The variance within each sector is enormous at this level. A senior accountant at a mid-size firm earns less than a mid-level engineer at Google. A managing director at Goldman Sachs earns more than almost anyone in tech outside of C-suite or founder equity positions.

The Top End

At the very top of each sector, finance still wins on pure income for employees (not founders).

Finance peaks:

  • Managing Director, investment banking: £200,000-£500,000+ base + £200,000-£1,000,000+ bonus
  • Hedge fund portfolio manager: £500,000-£5,000,000+ (performance-dependent)
  • Private equity partner: £500,000-£2,000,000+

Tech peaks:

  • Distinguished/Fellow engineer at Big Tech: £200,000-£400,000 total compensation
  • VP of Engineering at major company: £250,000-£500,000 total compensation
  • CTO of a public company: £300,000-£700,000+

The highest-paid employees in UK finance earn more than the highest-paid employees in UK tech. However, tech offers something finance largely does not: founder equity. A startup founder whose company reaches a significant exit can achieve wealth outcomes that dwarf even the highest banking bonuses. This is a different risk-reward calculus entirely.

Hours and Lifestyle

Compensation cannot be evaluated without considering hours worked. The cultures differ significantly.

Investment banking: 60-80+ hours per week is standard at junior levels, moderating somewhat at senior levels. The effective hourly rate for a junior investment banking analyst, despite the impressive headline salary, can be surprisingly close to other professions when divided by actual hours worked.

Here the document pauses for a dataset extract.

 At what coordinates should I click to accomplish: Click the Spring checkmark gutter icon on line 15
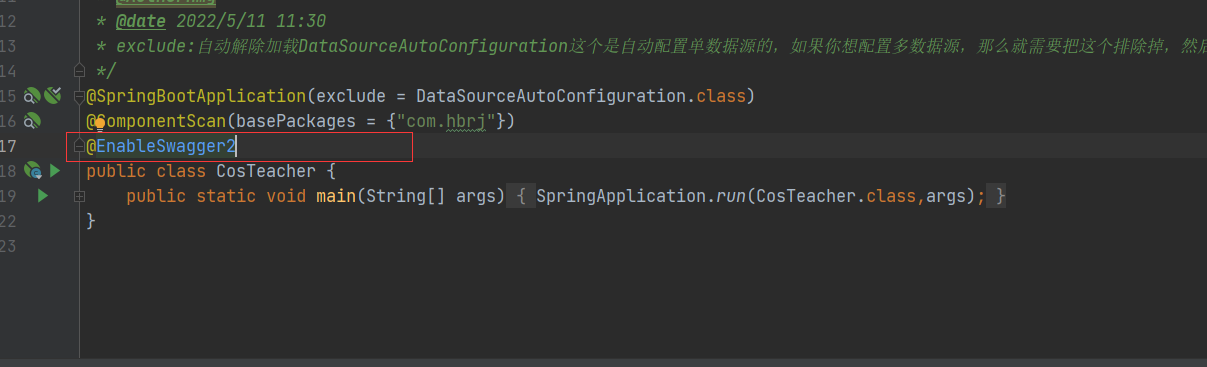click(x=53, y=96)
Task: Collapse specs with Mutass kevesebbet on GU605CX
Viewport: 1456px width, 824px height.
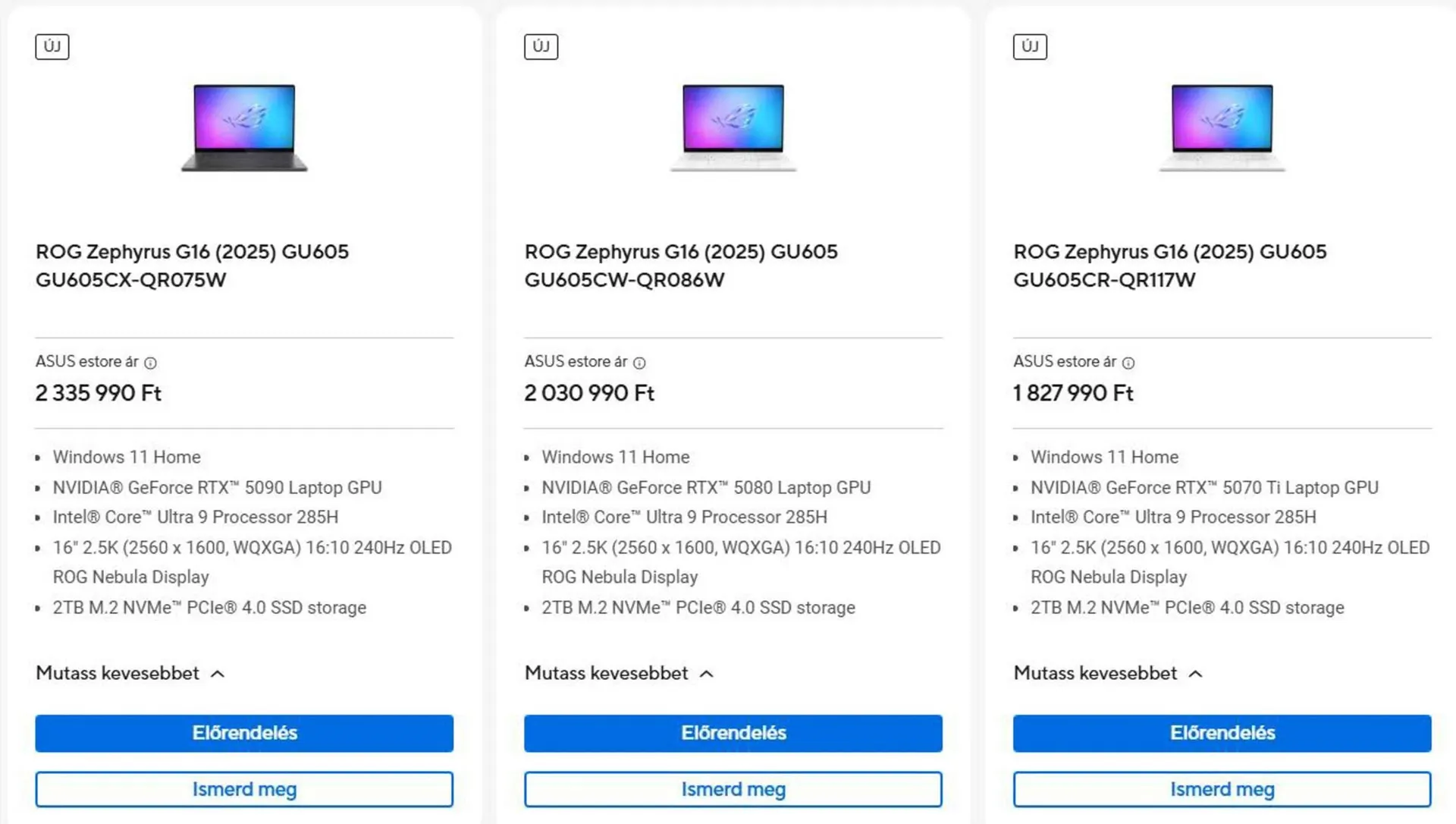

Big Four accounting: 45-55 hours per week during busy season (January-April), more moderate otherwise. Better than banking but more demanding than most corporate roles.

Tech: 38-45 hours per week is typical at most companies, with crunch periods around launches or incidents. Some startups demand more, but the sector norm is closer to standard working hours than finance.

When you calculate effective hourly rates, much of finance’s salary premium over tech diminishes. A senior software engineer earning £85,000 for 40 hours per week has a higher hourly rate than a banking associate earning £100,000 for 65 hours per week.

Career Longevity and Burnout

Finance, particularly investment banking, has a well-documented burnout and attrition problem. Many professionals leave the sector in their 30s or early 40s, either by choice or because the lifestyle is unsustainable. The “golden handcuffs” phenomenon — where high earners feel trapped by a lifestyle calibrated to their income — is a real risk.

Tech careers tend to have greater longevity. The work is less physically and emotionally draining on average, and the sector’s growth creates new opportunities continuously. Engineers in their 40s and 50s who stay current with technology remain highly employable.

Which Should You Choose?

Choose finance if: You are targeting investment banking, hedge funds, or private equity specifically, and you are willing to work extreme hours in your 20s and early 30s in exchange for outsized compensation. Also if you are drawn to accounting, actuarial science, or corporate finance for reasons beyond pay — these are stable, well-compensated careers, though they do not dramatically out-earn tech equivalents.

Choose tech if: You want strong compensation with better work-life balance, prefer a meritocratic environment where skills matter more than credentials, or are interested in the possibility of startup equity upside. Tech also offers more geographic flexibility, with remote roles more prevalent than in finance.

The data summary: Finance pays more at the extremes (banking, hedge funds, PE). Tech pays comparably for the majority of roles while demanding fewer hours. For the average professional — not the top 1% of earners in either sector — tech likely offers the better overall deal when hours, flexibility, and career longevity are factored in. Finance wins if you can reach and sustain a position in its highest-paying subsectors.